Continuing the series about Kubernetes, this time I’d like to talk more about the applied approach using this platform. This article demonstrates even more how Dev and Ops are tied together. Everything related to K8s deployments is interesting, and this time, the issue I was facing was quite unusual. I had to deploy Identity Server image to three different environments (DEV/QA/UAT), which is classics, although, every instance has its own database and connection string for the app had to be different. We’re using .NET Core as our main framework and Identity Server 4 (IS4) as a middleware configured respectively in the solution.  The very first question you may ask in this case, how’d you suppose to substitute the connection string if it's baked-in the Docker image during the build? There are two files in our solution critical for the successful deployment to K8s cluster: Dockerfile and *.yaml file which is the deployment manifest for Kubernetes master we were talking about in the previous topic.

When you build a Docker image, all the solution files composed into the container over the runtime you select as a base (“microsoft/dotnet:2.1-aspnetcore-runtime” in our case). I won’t be covering Dockerfile composition or *.yaml file syntax in this article, assuming you already have them. Besides, they both deserve a separate discussion. Now, if you’re deploying using Azure DevOps as I do, you can follow the next steps without changes. If you do use some other CI/CD tools like Jenkins, this approach is still applicable as the steps described are quite generic.

Let’s start with Azure DevOps Pipelines. First, we need to compose our Build pipeline that builds our Docker image and pushes it to the ACR (Azure Container Registry). Then the image will be picked up by the K8s engine during deployment. High-level deployment flow would be the following:

 Once the code is committed to Git repository, it triggers the build pipeline

  • It builds the container image and pushes it to Container Registry
  • Release pipeline deploys the container image into the K8s Pod using the manifest file (*.yaml)
  • Once deployed, it has an external IP address it can be accessed with
  • Identity Server relies on the SQL Server database, so it must exist before the deployment. It is normally created through EF Core migrations, although, there is a separate process for the database changes Release process I plan to discuss in the next topic

The build pipeline in our case is simple:

Everything it does is image building (according to the Dockerfile spec) and pushing it to the ACR or any other container registry in the next step. The ‘copy’ step only copies the ‘*.yaml’ file to the following Release process.

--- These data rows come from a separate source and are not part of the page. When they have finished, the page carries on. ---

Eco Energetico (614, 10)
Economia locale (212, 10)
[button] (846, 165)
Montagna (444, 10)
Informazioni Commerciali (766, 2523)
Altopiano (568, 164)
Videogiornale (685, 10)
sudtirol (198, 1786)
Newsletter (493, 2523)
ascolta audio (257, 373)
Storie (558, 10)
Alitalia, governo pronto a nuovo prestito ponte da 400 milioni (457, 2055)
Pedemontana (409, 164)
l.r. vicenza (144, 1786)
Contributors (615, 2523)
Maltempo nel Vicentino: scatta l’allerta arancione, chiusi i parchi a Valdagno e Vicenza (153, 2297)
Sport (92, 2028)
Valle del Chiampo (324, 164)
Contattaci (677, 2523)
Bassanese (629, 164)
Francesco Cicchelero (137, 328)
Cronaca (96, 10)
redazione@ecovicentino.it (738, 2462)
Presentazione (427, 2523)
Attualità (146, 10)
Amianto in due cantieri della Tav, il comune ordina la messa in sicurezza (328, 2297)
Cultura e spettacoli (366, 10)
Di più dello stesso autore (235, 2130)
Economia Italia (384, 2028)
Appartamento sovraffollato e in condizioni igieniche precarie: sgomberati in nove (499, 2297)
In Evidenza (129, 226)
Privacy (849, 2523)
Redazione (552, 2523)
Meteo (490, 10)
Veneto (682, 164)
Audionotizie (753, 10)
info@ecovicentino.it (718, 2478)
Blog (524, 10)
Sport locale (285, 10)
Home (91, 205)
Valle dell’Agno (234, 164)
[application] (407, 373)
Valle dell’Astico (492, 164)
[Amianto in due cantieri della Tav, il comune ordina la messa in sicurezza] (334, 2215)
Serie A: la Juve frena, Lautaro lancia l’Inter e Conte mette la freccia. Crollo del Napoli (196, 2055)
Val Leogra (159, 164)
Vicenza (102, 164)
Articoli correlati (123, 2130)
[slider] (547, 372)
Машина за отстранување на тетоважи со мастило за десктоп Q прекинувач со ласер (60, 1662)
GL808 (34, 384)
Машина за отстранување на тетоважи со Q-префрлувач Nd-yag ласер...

Ideally, the Release process should be the next:

In other words, we have to deploy the same to three different environments after respective approval.

As I explained in the very beginning, every IS4 instance has its own database, and the challenge is to replace the connection string in a way our deployed containers point the right database. Resolution begins with the development technique where we can have multiple configuration files called one after another in .NET Core.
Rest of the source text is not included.